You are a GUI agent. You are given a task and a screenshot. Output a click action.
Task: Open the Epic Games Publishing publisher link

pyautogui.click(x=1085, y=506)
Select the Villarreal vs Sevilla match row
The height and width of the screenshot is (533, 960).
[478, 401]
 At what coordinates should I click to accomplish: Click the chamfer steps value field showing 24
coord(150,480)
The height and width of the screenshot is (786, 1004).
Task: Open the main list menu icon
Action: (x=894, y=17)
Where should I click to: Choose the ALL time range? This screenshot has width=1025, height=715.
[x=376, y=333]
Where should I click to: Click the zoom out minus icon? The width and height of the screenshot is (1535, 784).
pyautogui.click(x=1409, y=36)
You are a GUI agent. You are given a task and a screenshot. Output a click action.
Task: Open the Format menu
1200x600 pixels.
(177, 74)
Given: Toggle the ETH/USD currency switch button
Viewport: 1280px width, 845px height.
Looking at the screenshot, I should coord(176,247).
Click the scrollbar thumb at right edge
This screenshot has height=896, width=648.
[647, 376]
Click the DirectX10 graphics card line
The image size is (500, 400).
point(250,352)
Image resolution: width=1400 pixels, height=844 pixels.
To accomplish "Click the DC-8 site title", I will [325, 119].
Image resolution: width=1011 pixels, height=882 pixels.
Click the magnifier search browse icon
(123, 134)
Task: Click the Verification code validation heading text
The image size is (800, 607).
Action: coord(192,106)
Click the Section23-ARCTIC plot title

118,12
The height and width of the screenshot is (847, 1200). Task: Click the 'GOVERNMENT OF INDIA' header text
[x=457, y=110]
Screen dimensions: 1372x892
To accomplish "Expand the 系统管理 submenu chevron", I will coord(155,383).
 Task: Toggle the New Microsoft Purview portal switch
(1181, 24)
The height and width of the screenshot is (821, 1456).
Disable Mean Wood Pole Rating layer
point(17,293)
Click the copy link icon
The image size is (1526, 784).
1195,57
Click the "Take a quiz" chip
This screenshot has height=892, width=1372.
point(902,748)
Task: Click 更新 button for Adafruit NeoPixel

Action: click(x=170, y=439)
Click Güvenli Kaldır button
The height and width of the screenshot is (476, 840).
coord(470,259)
===
What to work on =>
Reproduce all the lines above, swapping "GUI agent" for "desktop assistant" and changing nothing else.

Solution =>
You are a desktop assistant. You are given a task and a screenshot. Output a click action.
Task: Open the Epic Games Publishing publisher link

pyautogui.click(x=1085, y=506)
Select the Villarreal vs Sevilla match row
The height and width of the screenshot is (533, 960).
[478, 401]
 At what coordinates should I click to accomplish: Click the chamfer steps value field showing 24
coord(150,480)
The height and width of the screenshot is (786, 1004).
Task: Open the main list menu icon
Action: (x=894, y=17)
Where should I click to: Choose the ALL time range? This screenshot has width=1025, height=715.
[x=376, y=333]
Where should I click to: Click the zoom out minus icon? The width and height of the screenshot is (1535, 784).
pyautogui.click(x=1409, y=36)
You are a desktop assistant. You are given a task and a screenshot. Output a click action.
Task: Open the Format menu
1200x600 pixels.
(177, 74)
Given: Toggle the ETH/USD currency switch button
Viewport: 1280px width, 845px height.
Looking at the screenshot, I should coord(176,247).
Click the scrollbar thumb at right edge
This screenshot has height=896, width=648.
[647, 376]
Click the DirectX10 graphics card line
The image size is (500, 400).
point(250,352)
Image resolution: width=1400 pixels, height=844 pixels.
To accomplish "Click the DC-8 site title", I will [325, 119].
Image resolution: width=1011 pixels, height=882 pixels.
Click the magnifier search browse icon
(123, 134)
Task: Click the Verification code validation heading text
The image size is (800, 607).
Action: coord(192,106)
Click the Section23-ARCTIC plot title

118,12
The height and width of the screenshot is (847, 1200). Task: Click the 'GOVERNMENT OF INDIA' header text
[x=457, y=110]
Screen dimensions: 1372x892
To accomplish "Expand the 系统管理 submenu chevron", I will coord(155,383).
 Task: Toggle the New Microsoft Purview portal switch
(1181, 24)
The height and width of the screenshot is (821, 1456).
Disable Mean Wood Pole Rating layer
point(17,293)
Click the copy link icon
The image size is (1526, 784).
1195,57
Click the "Take a quiz" chip
This screenshot has height=892, width=1372.
point(902,748)
Task: Click 更新 button for Adafruit NeoPixel

Action: click(x=170, y=439)
Click Güvenli Kaldır button
The height and width of the screenshot is (476, 840).
coord(470,259)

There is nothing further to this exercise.